Produce an exact transcript of all the records.
═══ Dataset extract
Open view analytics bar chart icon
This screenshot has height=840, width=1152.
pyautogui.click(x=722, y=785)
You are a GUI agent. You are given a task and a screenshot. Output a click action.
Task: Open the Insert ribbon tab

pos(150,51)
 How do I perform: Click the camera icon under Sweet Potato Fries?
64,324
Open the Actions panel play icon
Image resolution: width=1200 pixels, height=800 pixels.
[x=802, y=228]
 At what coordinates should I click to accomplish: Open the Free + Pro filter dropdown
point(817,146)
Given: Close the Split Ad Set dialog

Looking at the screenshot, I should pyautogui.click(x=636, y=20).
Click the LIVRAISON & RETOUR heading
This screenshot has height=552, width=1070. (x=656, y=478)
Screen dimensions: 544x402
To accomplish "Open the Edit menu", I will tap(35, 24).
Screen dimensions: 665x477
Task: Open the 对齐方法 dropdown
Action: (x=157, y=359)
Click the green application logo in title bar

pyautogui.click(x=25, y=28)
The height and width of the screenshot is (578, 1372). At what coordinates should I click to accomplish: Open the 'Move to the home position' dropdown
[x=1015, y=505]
══════
**Solution to this task**
Open view analytics bar chart icon
This screenshot has height=840, width=1152.
pyautogui.click(x=722, y=785)
You are a GUI agent. You are given a task and a screenshot. Output a click action.
Task: Open the Insert ribbon tab

pos(150,51)
 How do I perform: Click the camera icon under Sweet Potato Fries?
64,324
Open the Actions panel play icon
Image resolution: width=1200 pixels, height=800 pixels.
[x=802, y=228]
 At what coordinates should I click to accomplish: Open the Free + Pro filter dropdown
point(817,146)
Given: Close the Split Ad Set dialog

Looking at the screenshot, I should pyautogui.click(x=636, y=20).
Click the LIVRAISON & RETOUR heading
This screenshot has height=552, width=1070. (x=656, y=478)
Screen dimensions: 544x402
To accomplish "Open the Edit menu", I will tap(35, 24).
Screen dimensions: 665x477
Task: Open the 对齐方法 dropdown
Action: (x=157, y=359)
Click the green application logo in title bar

pyautogui.click(x=25, y=28)
The height and width of the screenshot is (578, 1372). At what coordinates should I click to accomplish: Open the 'Move to the home position' dropdown
[x=1015, y=505]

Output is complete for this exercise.